We have to sort out what is attached to the person and what is attached to the office. We can parallel it to any bishop who resigns as head of a diocese. If a pope resigns as bishop of Rome, all the responsibilities and powers linked with that office are no longer his. He is therefore no longer: vicar of Peter, head of the college of bishops, patriarch of the West, primate (chief bishop) of the bishops of Italy, metropolitan of the dioceses surrounding Rome or head of Vatican City State. But he would remain a bishop and a cardinal.
Would a retired pope still be infallible?
Infallibility is a gift given to the church as a whole. It is exercised by the pope when he defines a doctrine to be believed by all the faithful, but it is not a gift given to the pope as a personal quality. The bishop of Rome, because of his office, can give expression to the faith of the church and exercise the infallibility with which the church is endowed. If he resigns from that office, he can no longer act in this way.
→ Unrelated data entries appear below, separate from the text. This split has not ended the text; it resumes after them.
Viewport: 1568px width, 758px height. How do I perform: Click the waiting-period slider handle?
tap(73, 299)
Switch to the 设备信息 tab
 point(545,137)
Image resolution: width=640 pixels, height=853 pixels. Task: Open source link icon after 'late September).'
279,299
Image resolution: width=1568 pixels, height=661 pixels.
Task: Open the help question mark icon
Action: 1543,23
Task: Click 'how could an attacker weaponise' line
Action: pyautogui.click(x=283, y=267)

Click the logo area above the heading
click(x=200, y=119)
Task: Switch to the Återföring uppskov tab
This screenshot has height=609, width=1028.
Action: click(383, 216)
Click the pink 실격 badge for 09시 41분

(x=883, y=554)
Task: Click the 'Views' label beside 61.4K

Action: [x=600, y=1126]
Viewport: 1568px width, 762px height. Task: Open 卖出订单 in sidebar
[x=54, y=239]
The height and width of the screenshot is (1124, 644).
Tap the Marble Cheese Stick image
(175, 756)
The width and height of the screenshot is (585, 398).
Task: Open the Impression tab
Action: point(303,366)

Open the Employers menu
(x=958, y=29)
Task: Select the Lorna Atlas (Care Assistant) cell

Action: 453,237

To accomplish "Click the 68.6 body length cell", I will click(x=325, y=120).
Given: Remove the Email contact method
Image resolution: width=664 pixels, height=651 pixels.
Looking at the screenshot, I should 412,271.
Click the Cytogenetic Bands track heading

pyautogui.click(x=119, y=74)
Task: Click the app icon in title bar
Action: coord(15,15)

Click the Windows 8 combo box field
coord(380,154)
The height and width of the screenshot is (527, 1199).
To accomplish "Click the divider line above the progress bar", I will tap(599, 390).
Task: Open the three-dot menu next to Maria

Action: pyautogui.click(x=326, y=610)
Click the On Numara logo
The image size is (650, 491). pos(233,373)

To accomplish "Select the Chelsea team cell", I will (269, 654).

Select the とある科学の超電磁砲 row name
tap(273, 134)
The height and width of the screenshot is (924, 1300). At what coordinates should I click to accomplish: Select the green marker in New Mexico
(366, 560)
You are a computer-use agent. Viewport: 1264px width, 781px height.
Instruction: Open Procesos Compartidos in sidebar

If a pope retires, what would he be called?
The title “Pope” (from the Greek pappas, “father”) was a term of affection used of bishops from early times. By the 12th century, it had come to be understood as particularly appropriate for the bishop of Rome, because his diocese was the center of ecclesial unity. (Hence also the title “Holy Father.”)
There are no guidelines on what we would call a retired pope. It would seem appropriate to give him an honorary title. We attach “emeritus” to a title we give someone who has the honor but not the power of a previous position. He might appropriately be called Pope Emeritus.
Who can be elected?
In theory, any man can be elected who is willing to be baptized and ordained a priest and bishop. He does not have to be at the conclave. The last non-cardinal elected was Urban VI (1378). The last cardinal to be elected pope who was a priest but not a bishop was Gregory XVI (1831). Callixtus III (1455) was the last person to be elected who was not a priest. Most likely a cardinal elector will be elected, all of whom today are bishops.
What happens after the election?
The cardinal dean asks the elected man, “Do you accept your canonical election as supreme pontiff?” Rarely does anyone say no. When offered the papacy at the conclave in Viterbo in 1271, St. Philip Benizi fled and hid until another candidate was chosen. Likewise St. Charles Borromeo, one of the few cardinals to be canonized, turned down the papacy. When Cardinal Giovanni Colombo, the 76-year-old archbishop of Milan, began receiving votes during the conclave in October 1978, he made it clear that he would refuse the papacy if elected. If the man says yes, then he becomes pope immediately if he is already a bishop. If he is not already a bishop, he is to be ordained one immediately and becomes pope.
He is then asked by what name he wants to be called. The first pope to change his name was John II in 533. His given name, Mercury, was considered inappropriate since it was the name of a pagan god. The custom of changing one’s name became common around the year 1009. The last pope to keep his own name was Marcellus II, elected in 1555.
The cardinals then approach the new pope and make an act of homage and obedience. A prayer of thanksgiving is then said, and the senior cardinal deacon informs the people in St. Peter’s Square that the election has taken place and announces the name of the new pope. The pope then may speak to the crowd and grant his first solemn blessing urbi et orbi, to the city and the world.